着莫非意味着。。。。皇后已是旧人,再敌不过新欢?
不过即便是贵妃,和皇后的待遇还是不同的,傅蓉虽然获得赐坐于彦祖身边,但依然不能和他一起分享那宝座,而是在右侧加了张椅子,到底低一级玉阶。不过这样荣耀,也足够让傅家叔侄得意了。
坐在傅廷对年的蒋崇看着傅廷那副小人得志的嚣张模样,手中的一双碧玉箸,几近折断。
其余众人,看向傅廷的眼神,也是又艳羡有妒恨,唯独李玉眼底一片清明,甚至含着几许薄讽。
到了宴会快结束的时候,彦祖起身,傅蓉忙也要起身,他却按下了她的肩膀,说自己只是出恭,不必跟随。
待他离开,傅家叔侄更是成了宴会的主角,其余的人更是直白的夸赞,巴结新得宠的贵妃娘娘。
傅廷假间谦逊,一双醉眼却不禁往傅蓉身上飘去,骄傲自得,却又遗憾不甘。
傅蓉则是微低着头,用矜持的仪态,掩饰内心的狂喜。
而在门外的黑暗中,有又冷然而的眼眸旁观这一切实,幽光暗藏。

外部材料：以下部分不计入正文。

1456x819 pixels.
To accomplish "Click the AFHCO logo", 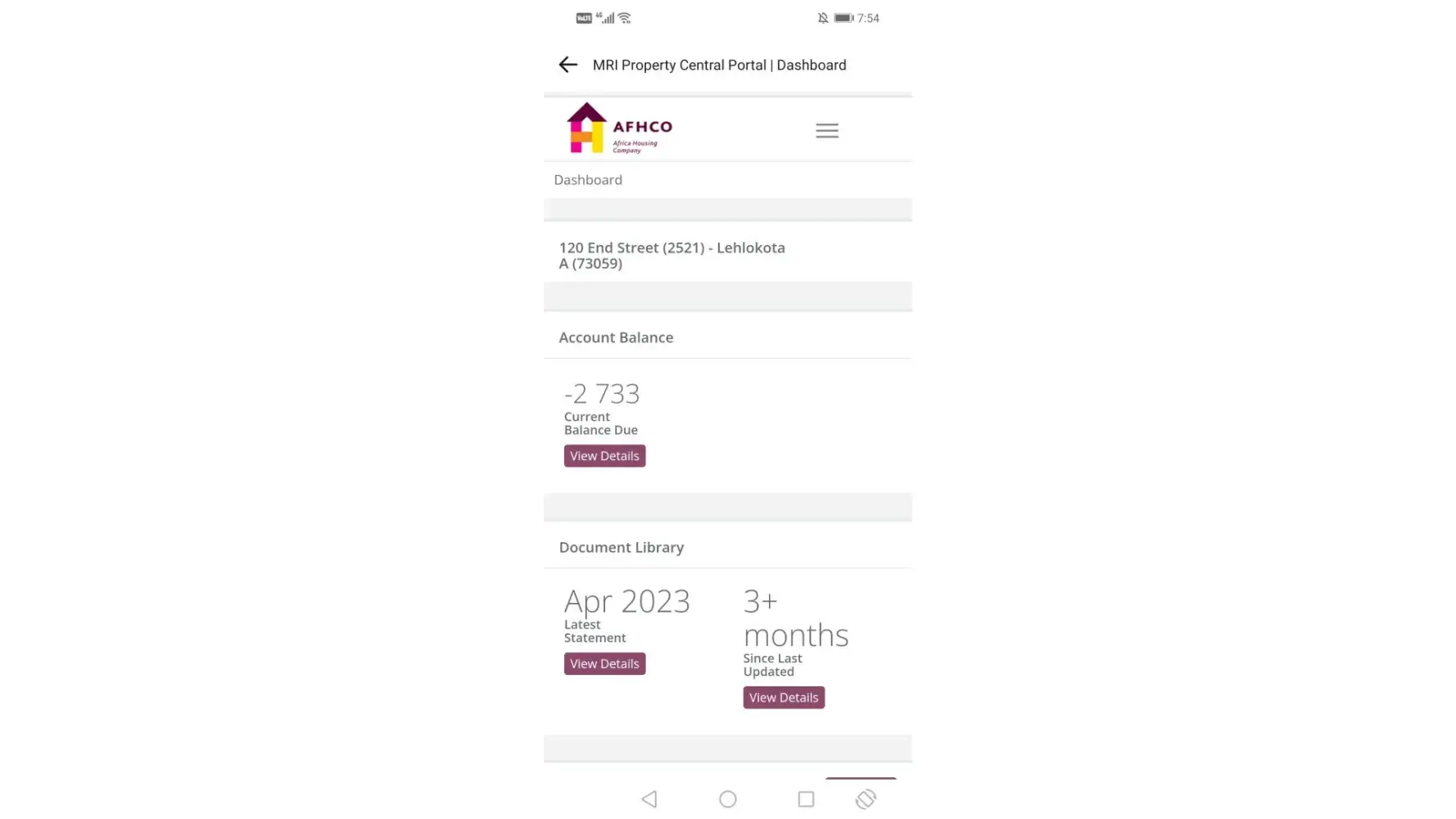I will 619,129.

。。。
过了一盏茶的功夫,彦祖回到座上,一手半撑着额,似有些虚弱。
傅蓉忙欠身问:“陛下怎么了?”
他摇了摇头:“好像有些醉了。”
醉了才好,傅蓉心中暗喜,言语却又极其体贴:“那臣妾陪陛下回去休息。”
这一次,他应的及干脆:“好。”
随即便站起来,一摆手:“今晚就这么散了吧,朕得。。。回宫。。。。”
他半眯着眼,身体也似有轻微摇晃,傅蓉便顺势偎过去,半扶半搂着他。
彦祖也不闪避,就这样将身体的重量压向她,指尖还在她的脸颊上轻轻一划,声音低哑动人:“那我们便。。。。回去。”
台下的傅廷,在看见这一幕时,心中又是欣慰又是憋闷。他又想起前几日没得逞的那一次,当时那种滑腻丰满的触感,似乎到此刻还未从手中散尽,方才那勾人魂魄的一舞更是让人心里对那副娇躯求求之若渴。

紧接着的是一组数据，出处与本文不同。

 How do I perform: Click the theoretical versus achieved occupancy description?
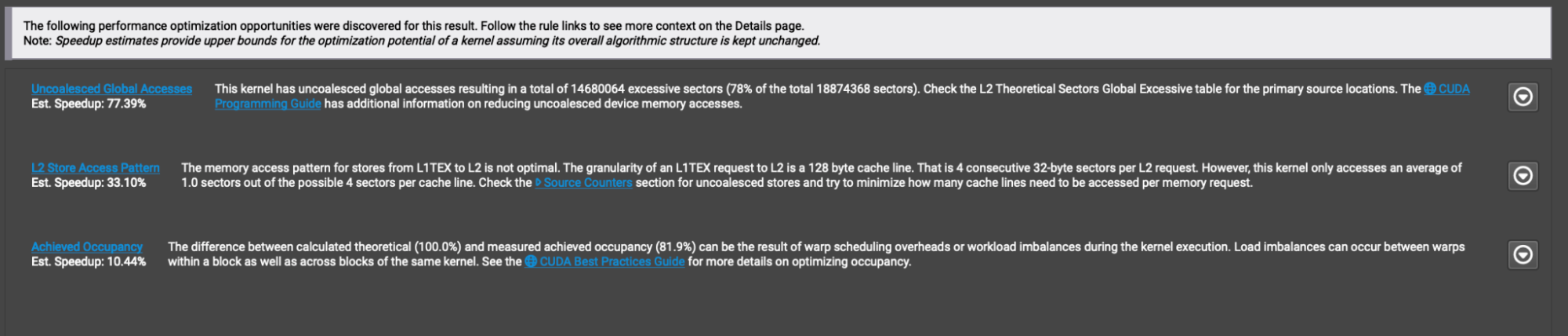point(815,247)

但现在,只能先忍着,看她去服侍别人,等后面找到机会,他一定要在那身子里陷个欲仙欲死。
傅蓉尽管在彦祖怀中,但仍察觉到傅廷黏在她身上的淫邪目光,心中恶心的颤栗。她只盼着身边这男人能给自己无尽尊贵,让她有一天能将那个畜生踩在脚下折磨。
于是,她更卖力讨好,将本就柔软丰满的胸,往他身上贴,软语侬声:“陛下,臣妾今晚一定好好侍奉你。”
“好,好。”彦祖看起来真的是醉了,竟当着大臣的面,在她粉腮上用力亲了一口,揽着她长笑而去,留下满室人,心思各怀。
一项软轿,将彦祖和傅蓉抬至秋玉殿。
在路上,傅蓉便已是暧昧诱惑,进了内室,更是直白的将自己送入他怀中,渴求抚慰。
可他却推开了她,轻笑:“方才那一曲舞,真是销魂,朕还想单独在看一次。”
见他为自己的舞姿痴迷,傅蓉心中自是受用无比。便也不推辞,退后两步,在这室中,再次翩然起舞,比方才更是少了几分端庄婉约,多了几分妖媚风流,只想着将眼前的男人,吸精摄魂。
彦祖仿佛也真的沉溺于她的魅惑,连声叫好,手心却有和微粉,随着他的击掌,摩擦成烟,散于无形。。。。
梦中,当真是春色无边,极致的快感和欢愉,让傅蓉直到醒来,都脸红心颤。
而枕边,又已无人,她慷懒的起身,换来小兰,问皇上何时走的。
小兰却懵懂不知,说清晨进来时,人已不在。
傅蓉心中有些疑惑,可自己这一身的痕迹总是证明这不只是春梦一场,想起昨晚的荣宠,她又忍不住想去那个女人面前炫耀。她现在已是贵妃,比起皇后之位只差一级。而且她相信,自己很快会踏上最高那一步。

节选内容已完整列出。